While Americans are paying premium prices at the gas pump, the Republican-controlled Congress is fast-tracking energy legislation that forks over even more of their constituents’ hard-earned paychecks to the oil and gas industry and undermines laws that protect their lands, their health and their safety, declared U.S. Rep. Nick J. Rahall (D-WV).
"To put it bluntly, if the taxpayer is feeling the pain of an energy crisis, it is coming from the derrick sticking out of his back pocket and this measure does nothing to ease it," said Rahall.
Rahall is the Ranking Democrat on the House Resources Committee which has jurisdiction over energy development on federal lands and offshore resources.
Today the Committee is voting on a version of the energy legislation that has stalled in the past two Congresses. Without even a hearing to establish a public record as to why the provisions in the committee print are necessary, the Committee will likely send the legislation to the full U.S. House of Representatives for a vote.
Among the financial breaks granted to industry are royalty holidays for deepwater wells and shallow water/deep wells in the Gulf of Mexico, and onshore marginal wells in addition to taxpayer-financed kick-backs to help industry pay the costs of their own environmental compliance.
"This package is empty of protections for some of America’s most fragile landscape. It lacks any and all budgetary sanity. It contains not even a hint of an interest in the health, safety, and well-being of the citizens of energy-producing communities," observed Rahall.
The committee print also grants Federal agencies greater power to make decisions with less accountability to the public. It fundamentally rewrites the National Environmental Policy Act (NEPA) to eliminate alternatives and to restrict the approval process for proposed energy projects to a simple yes or no of a developer’s plan.
"Many alternative energy ideas are the wave of the future, but to diminish the role of the public in energy development decisions that will reside in their own backyards is an affront to our democratic process. These energy projects are not going to become less controversial if Congress shuts the process door on ordinary citizens, " said Rahall.
In an effort to put forth a comprehensive and responsible national energy policy, Rahall will introduce language that rejects the Majority’s proposal and inserts a plan that allows energy development, empowerment, and endowment.
The Democratic alternative is rooted in the belief that, if Congress puts American know-how to work to address our energy needs, it can find ways to provide energy while promoting quality of life for American families and preserving American treasures for future generations.
While Americans consume 23 trillion cubic feet of natural gas a year, the construction of the Alaska Natural Gas Pipeline has been stalled since its Congressional authorization in 1976. The Democratic alternative would facilitate its construction to enhance the delivery of 35 trillion cubic feet of natural gas to the lower 48 States.
The proposal rejects energy companies paying bargain basement prices to drill on the public’s land, but charging the public premium prices in return. It makes use of biomass, the leftovers from logging operations, to provide economic opportunities to rural communities. It empowers Indian tribes to play a greater role in our national energy mix. And it fully funds the Land and Water Conservation Fund to help State and local governments to mitigate the consequences of energy development.
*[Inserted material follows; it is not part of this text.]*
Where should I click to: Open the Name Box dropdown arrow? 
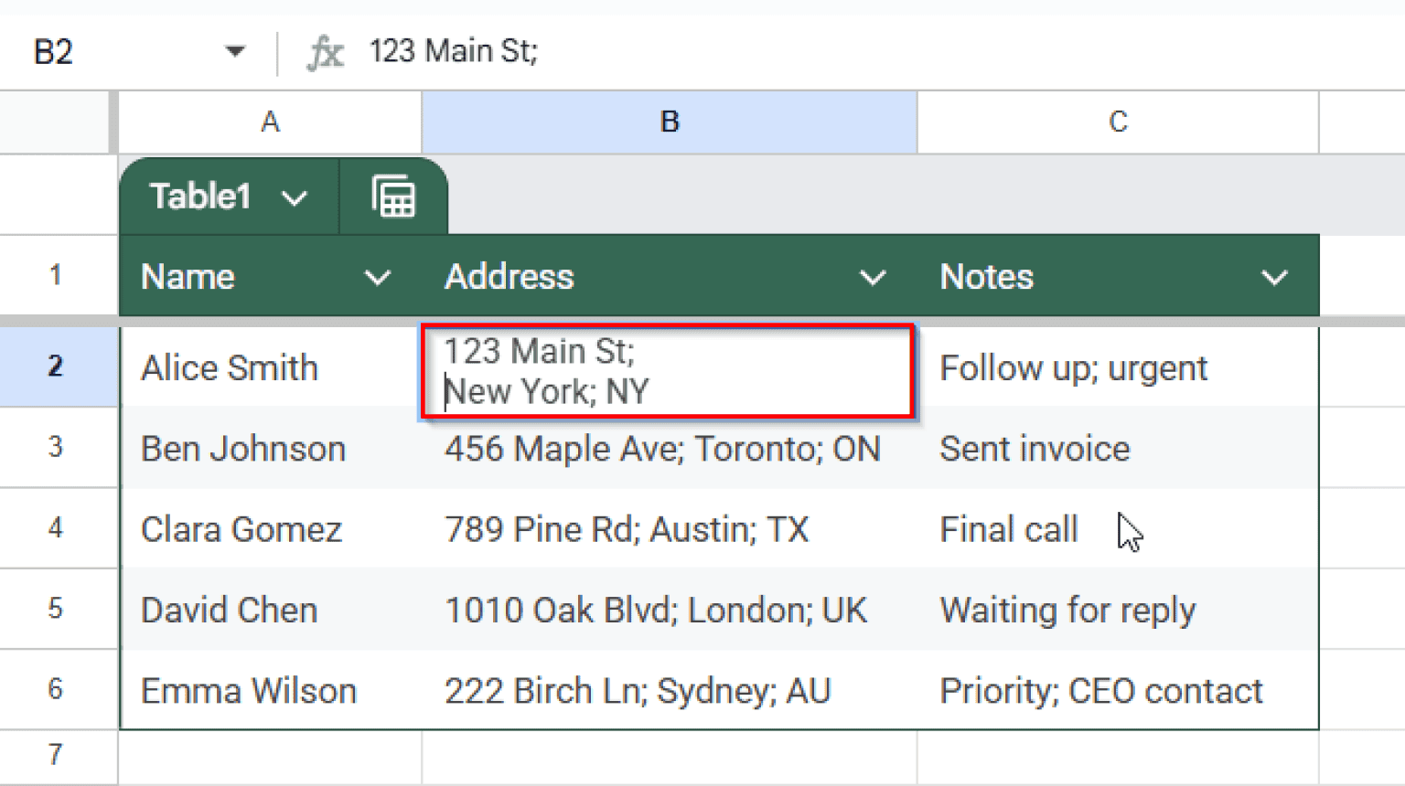(236, 51)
Finally, the proposal also reauthorizes the Federal program responsible with cleaning up abandoned mining sites that pose the greatest risk to health and human safety, while increasing the amount of interest accruing to the unspent balance in the fund that provide health care benefits to retired mine workers and their widows.
"The Democratic alternative empowers communities to protect their resources and to provide a safe and healthy living environment for American families. It seeks to strike a balance that is out of whack in the Republicans’ proposal," concluded Rahall.